This summer I studied abroad in Madrid, Spain. I did a homestay with a single mother and her two children Alicia (13), and Pablo (11). Coming home every day to a welcoming Spanish family and spending time with my new “siblings” allowed me to be fully immersed into the Spanish culture and language.
Upon arrival in Madrid, after a brief orientation, everyone was sent off by cab to find his or her host families. We had to decipher Spanish addresses and get in touch with our host families, our first task in a foreign country alone. After a long flight my phone had died, and when I reached my apartment no one was home. The cab sped off and I was stranded on the curb with a suitcase as large as me. Right away I had no choice but to ask anyone who passed me on the street in Spanish for help and if I could borrow their phones to reach my host family. Even though I was perpetually lost for the beginning of the trip, I was pushed out of my comfort zone and into the Spanish culture. It was inevitable that I would get lost, and each time I did I became more connected to the city. I quickly made new friends and we began exploring the city, and eventually other cities in Spain.

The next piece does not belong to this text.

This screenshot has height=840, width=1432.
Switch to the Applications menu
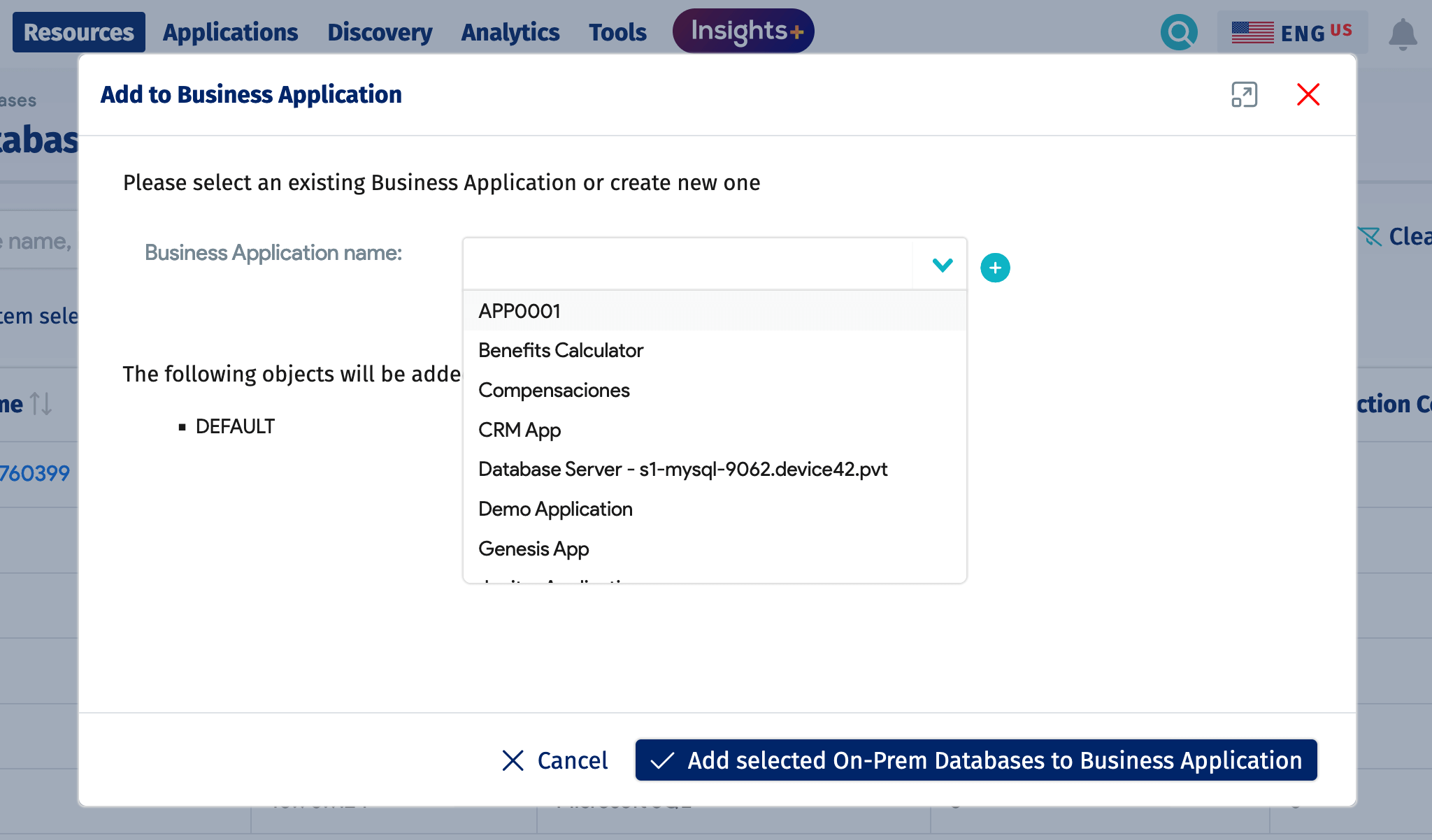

Everywhere we walked there was a new palace, a cathedral, and a piece of history. Towards the end of the trip I felt at home in Madrid and engaged in the culture. I felt more confident, and when I was approached by a lost Spaniard and asked directions in Spanish, I was the one, for a change, with the answers and the ability to communicate them.
The experiences I had and classes I took abroad were truly unique and allowed me to discover parts of myself I did not know existed. By being knocked completely out of my comfort zone I was able to absorb a different language and culture. I highly recommend studying abroad, engaging oneself fully, and sharing these experiences with new friends.